Markalar çok fazla sayıda içerik üreterek dikkat çekemezler. Önemli olan güçlü ve samimi bir hikaye oluşturmak.
LES ECHOS – THOMAS NARDONE
“Veri içeriği”, “içerik pazarlama”, “kullanıcı tarafından geliştirilen içerik”, “yavaş içerik” vs… Ortak noktası içerik konsepti olan tüm bu yeni tanımlamalar içeriğin günümüzde ne kadar popüler olduğunun kanıtı. Markalar ve ajanslar hiçbir zaman içerik yaratma ve yayınlama konusunda bu kadar hevesli olmamışlardı; ancak ne yazık ki, çoğu zaman bu içerik yaratma yarışının izleyici kitleleri nezdindeki katma değerini göz ardı ediyorlar. Çılgın bir prodüksiyonun yeni bir içeriği anında gelip eskisini yerinden ederken, nasıl olsa vasatlığın içerik okyanusunda eriyip kaybolacağı gibi yanlış bir algı oluşuyor.

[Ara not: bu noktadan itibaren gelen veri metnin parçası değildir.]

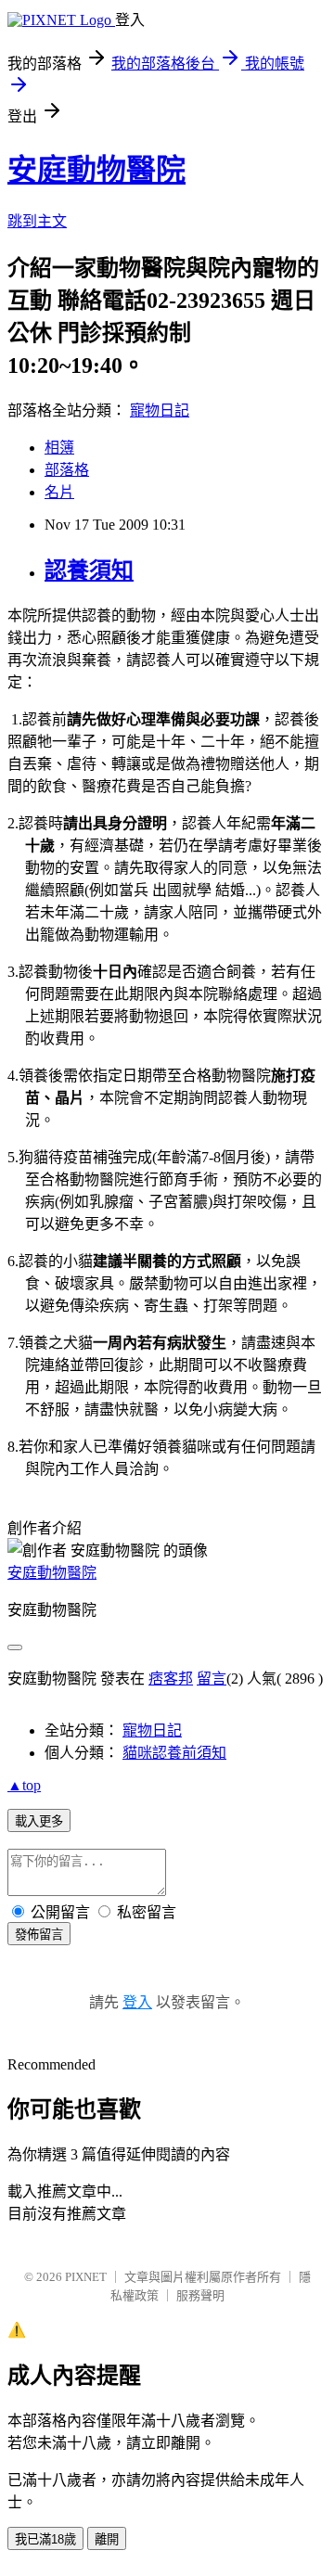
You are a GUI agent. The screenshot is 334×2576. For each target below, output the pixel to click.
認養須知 (89, 570)
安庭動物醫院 (96, 169)
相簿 (59, 447)
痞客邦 (170, 1678)
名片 (59, 492)
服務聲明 (200, 2295)
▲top (24, 1785)
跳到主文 (37, 221)
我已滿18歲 (45, 2539)
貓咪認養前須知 (174, 1753)
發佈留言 (39, 1935)
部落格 (67, 470)
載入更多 (39, 1821)
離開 (107, 2539)
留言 (211, 1678)
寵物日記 (159, 410)
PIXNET (86, 2277)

Oysa iletişim uzmanlarına göre bu işin kazananı yok. Bundan dolayı da, editoryal kesimin saygınlığını yeniden hatırlayarak hemen harekete geçmek gerekiyor.
“Marka amacı”nı özümsemek
Bunun için her şeyden önce markayı anlatmak için güçlü, dürüst ve ilham verici bir öykü inşa etmek şart. Bu hikaye anlatma sanatı ya da yaygın İngilizce ifadeyle storytelling, anlatılanların belli bir süre ve çerçeve içinde olmasını sağlar. Şirketin eylemlerine, sosyal görevine, ünlü “marka amacı”na anlam katar.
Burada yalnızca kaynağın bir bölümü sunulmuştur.